“Van Asker Hastanesi’nin Sağlık Bakanlığı’na devri sonrasında askerimizi zehirlemek istediler”
6 Eylül 2016
Türkiye Emekli Subaylar Derneği (TESUD) Başkanı emekli Korgeneral Erdoğan Karakuş, “askeri hastanelerin Sağlık Bakanlığı’na devriyle bir güvenlik zaafı olduğu” görüşünü savunarak, “Van Asker Hastanesi’nin Sağlık Bakanlığı’na devri sonrasında, hastanede kaldırılan askerlerimizi zehirlemek isteyen, PKK’lı olduğu iddia edilen bir hemşire yakalandı” dedi. Karakuş, “KHK’lerle Askeri Sağlık Teşkilatı yapısının ve emir komuta düzeninin bozulmasının Yüce Türk Milleti’nin hayatiyetini tehlikeye soktuğunu, Yüce Türk Milleti’ne bildirmek görevimdir” ifadesini kullandı. Karakuş, “Son günlerde terörle mücadelede verilen şehit sayısının artışıyla doğru orantılı olduğu kanaati uyandırdı” yorumunu yaptı.
Emekli Korgeneral Erdoğan Karakuş’un görüşlerini de köşesine taşıyan Sözcü Gazetesi Ankara Temsilcisi Saygı Öztürk‘ün “Yaralı askerleri hastanede zehirlemek istediler” başlığıyla yayımlanan (6 Eylül 2016) yazısı şöyle:
Gülhane Askeri Tıp Akademisi (GATA) ve askeri hastaneler Sağlık Bakanlığı’na devredildi ama bu durumun ülke insanının güvenliği üzerindeki etkisi hiç dikkate alınmadı. Sağlık Komutanlığı halinde teşkilatlanan GATA ve askeri hastanelerin ana görevi ülke insanını kimyasal, biyolojik, radyolojik, nükleer tehditlere karşı savunma, hava, uzay, su altı hekimliği, harp cerrahisi faaliyetlerini yürütmek olarak belirtilmişti. Ülkemizde sadece GATA ve askeri hastanelere verilen bir görevdir. 80 milyon Türkiye Cumhuriyeti vatandaşı için hayati görevdi.

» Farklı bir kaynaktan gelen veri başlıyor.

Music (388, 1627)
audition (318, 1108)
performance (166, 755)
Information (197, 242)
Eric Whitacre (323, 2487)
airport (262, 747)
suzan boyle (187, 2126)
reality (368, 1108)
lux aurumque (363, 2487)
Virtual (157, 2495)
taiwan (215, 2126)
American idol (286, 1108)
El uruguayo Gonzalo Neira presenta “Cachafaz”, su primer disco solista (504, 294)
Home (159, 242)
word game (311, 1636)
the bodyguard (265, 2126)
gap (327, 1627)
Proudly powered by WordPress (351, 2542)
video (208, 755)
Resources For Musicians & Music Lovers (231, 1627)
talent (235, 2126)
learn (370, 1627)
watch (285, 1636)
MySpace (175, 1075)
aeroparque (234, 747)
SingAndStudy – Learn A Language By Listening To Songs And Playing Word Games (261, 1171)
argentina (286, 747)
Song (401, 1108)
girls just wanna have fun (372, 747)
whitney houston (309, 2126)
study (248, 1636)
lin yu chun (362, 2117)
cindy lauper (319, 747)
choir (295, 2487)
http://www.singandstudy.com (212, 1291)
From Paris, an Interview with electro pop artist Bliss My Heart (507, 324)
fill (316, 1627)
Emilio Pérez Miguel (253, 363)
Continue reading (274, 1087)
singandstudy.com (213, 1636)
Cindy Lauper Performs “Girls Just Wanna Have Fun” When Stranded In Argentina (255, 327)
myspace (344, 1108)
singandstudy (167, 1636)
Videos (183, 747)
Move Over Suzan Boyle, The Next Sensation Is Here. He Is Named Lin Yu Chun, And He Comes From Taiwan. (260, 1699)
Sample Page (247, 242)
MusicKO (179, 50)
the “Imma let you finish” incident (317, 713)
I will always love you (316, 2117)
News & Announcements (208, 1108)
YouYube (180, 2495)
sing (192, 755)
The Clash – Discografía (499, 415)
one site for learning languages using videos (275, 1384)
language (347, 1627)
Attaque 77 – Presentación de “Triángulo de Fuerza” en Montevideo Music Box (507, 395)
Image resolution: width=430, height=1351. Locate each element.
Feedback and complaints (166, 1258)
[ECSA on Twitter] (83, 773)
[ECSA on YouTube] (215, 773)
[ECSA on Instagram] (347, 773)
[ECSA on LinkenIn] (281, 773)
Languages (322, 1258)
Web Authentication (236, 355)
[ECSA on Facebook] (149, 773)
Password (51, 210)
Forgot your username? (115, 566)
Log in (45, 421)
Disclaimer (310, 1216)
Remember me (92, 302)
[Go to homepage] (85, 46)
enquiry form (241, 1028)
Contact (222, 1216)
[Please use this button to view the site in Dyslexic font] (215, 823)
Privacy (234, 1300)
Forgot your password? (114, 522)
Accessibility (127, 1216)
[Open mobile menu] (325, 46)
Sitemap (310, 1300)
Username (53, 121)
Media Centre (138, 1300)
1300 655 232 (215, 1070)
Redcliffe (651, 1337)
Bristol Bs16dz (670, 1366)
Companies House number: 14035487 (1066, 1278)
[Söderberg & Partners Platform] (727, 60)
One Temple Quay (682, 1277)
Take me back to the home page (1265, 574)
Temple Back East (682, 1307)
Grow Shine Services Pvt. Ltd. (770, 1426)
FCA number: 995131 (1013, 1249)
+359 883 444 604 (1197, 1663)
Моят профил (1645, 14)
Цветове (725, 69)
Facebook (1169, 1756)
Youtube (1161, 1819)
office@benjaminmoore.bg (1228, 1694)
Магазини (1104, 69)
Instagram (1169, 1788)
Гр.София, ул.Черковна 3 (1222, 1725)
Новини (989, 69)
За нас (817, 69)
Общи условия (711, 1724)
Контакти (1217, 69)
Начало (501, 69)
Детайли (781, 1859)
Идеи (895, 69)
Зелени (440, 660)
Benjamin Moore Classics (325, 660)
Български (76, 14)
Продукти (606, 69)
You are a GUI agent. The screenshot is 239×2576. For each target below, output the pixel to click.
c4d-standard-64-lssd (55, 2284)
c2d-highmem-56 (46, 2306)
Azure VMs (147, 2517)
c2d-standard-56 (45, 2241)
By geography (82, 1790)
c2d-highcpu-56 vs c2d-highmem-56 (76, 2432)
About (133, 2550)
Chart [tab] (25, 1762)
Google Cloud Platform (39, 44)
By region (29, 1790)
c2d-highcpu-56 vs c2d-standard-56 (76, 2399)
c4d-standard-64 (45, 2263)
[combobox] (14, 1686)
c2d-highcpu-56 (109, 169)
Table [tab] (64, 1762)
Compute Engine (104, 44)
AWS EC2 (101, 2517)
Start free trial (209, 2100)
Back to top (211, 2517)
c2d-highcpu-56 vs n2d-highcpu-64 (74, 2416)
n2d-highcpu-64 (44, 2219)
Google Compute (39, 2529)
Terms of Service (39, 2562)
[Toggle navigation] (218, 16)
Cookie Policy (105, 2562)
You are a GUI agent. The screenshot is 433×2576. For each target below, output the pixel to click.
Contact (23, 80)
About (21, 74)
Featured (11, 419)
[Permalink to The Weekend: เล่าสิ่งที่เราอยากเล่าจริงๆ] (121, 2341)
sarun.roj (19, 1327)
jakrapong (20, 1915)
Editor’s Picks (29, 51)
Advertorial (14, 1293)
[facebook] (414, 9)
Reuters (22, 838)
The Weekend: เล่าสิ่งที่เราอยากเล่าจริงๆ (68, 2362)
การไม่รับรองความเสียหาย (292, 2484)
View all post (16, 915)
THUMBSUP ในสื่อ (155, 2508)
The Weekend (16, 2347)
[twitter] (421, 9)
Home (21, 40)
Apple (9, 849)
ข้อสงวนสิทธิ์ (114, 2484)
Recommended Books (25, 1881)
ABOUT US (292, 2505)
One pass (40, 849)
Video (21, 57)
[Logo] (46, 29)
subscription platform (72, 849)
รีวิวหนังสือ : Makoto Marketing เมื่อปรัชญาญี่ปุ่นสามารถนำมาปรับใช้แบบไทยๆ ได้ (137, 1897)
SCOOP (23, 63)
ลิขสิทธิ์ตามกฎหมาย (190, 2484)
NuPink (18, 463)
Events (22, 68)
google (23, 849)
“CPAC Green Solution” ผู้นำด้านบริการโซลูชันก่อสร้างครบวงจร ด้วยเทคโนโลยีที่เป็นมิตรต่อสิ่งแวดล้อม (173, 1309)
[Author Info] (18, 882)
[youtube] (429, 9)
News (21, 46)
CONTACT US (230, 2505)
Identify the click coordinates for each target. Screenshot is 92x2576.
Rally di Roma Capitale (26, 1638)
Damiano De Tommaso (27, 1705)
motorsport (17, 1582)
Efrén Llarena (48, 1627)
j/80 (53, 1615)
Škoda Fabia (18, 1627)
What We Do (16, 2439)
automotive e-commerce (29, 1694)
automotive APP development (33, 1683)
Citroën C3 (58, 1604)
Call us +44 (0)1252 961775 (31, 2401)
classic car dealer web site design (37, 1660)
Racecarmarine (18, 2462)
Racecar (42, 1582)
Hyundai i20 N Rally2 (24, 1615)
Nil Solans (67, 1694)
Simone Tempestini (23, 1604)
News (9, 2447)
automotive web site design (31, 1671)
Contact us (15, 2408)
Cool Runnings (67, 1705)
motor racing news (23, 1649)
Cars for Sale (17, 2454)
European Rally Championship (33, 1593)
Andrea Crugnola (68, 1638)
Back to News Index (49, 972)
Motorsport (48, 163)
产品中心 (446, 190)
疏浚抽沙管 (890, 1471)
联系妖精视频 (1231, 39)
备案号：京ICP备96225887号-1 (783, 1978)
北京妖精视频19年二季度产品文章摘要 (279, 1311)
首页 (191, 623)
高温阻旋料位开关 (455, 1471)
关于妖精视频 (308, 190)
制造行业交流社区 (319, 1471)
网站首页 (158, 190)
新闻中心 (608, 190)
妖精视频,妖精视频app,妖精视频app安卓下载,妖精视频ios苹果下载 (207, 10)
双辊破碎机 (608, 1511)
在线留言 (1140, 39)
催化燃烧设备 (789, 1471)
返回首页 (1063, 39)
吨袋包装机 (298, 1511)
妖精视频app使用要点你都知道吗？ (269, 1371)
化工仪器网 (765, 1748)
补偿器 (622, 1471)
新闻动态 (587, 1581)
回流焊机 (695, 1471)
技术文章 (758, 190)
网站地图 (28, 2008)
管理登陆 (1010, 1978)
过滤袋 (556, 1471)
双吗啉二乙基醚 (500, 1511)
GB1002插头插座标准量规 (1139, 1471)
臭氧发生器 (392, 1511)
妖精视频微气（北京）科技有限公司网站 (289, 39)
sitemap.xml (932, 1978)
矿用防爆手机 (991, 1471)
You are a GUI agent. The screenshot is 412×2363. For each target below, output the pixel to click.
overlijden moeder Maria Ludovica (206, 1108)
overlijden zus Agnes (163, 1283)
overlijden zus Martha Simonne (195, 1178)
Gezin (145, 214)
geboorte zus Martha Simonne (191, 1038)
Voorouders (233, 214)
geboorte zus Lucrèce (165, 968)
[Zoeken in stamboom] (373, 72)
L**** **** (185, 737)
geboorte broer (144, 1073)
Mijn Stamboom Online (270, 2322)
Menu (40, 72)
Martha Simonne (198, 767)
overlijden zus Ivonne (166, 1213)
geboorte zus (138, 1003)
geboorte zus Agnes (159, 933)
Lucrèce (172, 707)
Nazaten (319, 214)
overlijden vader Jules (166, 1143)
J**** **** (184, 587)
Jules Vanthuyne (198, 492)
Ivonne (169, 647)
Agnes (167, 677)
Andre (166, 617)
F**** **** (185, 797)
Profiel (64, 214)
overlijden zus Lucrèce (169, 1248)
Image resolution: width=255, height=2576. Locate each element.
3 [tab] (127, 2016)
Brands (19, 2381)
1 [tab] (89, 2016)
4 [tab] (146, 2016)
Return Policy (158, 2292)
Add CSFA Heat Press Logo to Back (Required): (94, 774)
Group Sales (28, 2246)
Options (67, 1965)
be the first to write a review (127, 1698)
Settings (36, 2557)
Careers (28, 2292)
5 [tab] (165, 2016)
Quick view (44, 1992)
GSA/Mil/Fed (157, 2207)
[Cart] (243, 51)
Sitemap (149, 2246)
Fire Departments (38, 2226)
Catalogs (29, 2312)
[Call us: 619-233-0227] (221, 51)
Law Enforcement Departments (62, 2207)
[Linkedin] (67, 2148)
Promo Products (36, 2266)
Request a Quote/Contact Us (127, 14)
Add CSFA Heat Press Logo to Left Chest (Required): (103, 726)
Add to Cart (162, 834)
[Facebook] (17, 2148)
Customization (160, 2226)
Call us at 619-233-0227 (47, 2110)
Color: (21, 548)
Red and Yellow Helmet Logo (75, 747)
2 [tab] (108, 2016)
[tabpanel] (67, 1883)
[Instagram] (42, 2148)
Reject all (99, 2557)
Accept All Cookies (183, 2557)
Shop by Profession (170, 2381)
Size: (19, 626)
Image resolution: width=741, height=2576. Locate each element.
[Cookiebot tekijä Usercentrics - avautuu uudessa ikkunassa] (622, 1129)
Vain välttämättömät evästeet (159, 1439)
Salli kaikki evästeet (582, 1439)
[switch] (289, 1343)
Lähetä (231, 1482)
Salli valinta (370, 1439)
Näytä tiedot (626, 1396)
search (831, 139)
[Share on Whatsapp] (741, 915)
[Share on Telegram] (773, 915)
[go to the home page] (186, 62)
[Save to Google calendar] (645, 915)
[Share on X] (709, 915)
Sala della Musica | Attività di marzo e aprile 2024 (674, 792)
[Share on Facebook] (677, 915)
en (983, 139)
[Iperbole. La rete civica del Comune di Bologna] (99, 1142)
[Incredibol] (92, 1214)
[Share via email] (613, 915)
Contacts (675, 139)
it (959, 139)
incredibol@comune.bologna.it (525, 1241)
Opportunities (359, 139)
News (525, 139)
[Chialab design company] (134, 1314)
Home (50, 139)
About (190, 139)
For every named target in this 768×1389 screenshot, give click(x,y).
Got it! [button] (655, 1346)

Şimdi bu görevin tamamı, ülkenin değişik bölgelerindeki 32 Asker Hastanesi, gazilerimizin bakımı için halkın desteğiyle yapılan rehabilitasyon merkezinin tamamı hiçbir araştırma gereği bile duyulmadan Kanun Hükmünde Kararname (KHK) ile askerlerin elinden alındı.
Kimyasal, biyolojik, radyolojik, nükleer tehditlere karşı savunma görevi de yok edildi.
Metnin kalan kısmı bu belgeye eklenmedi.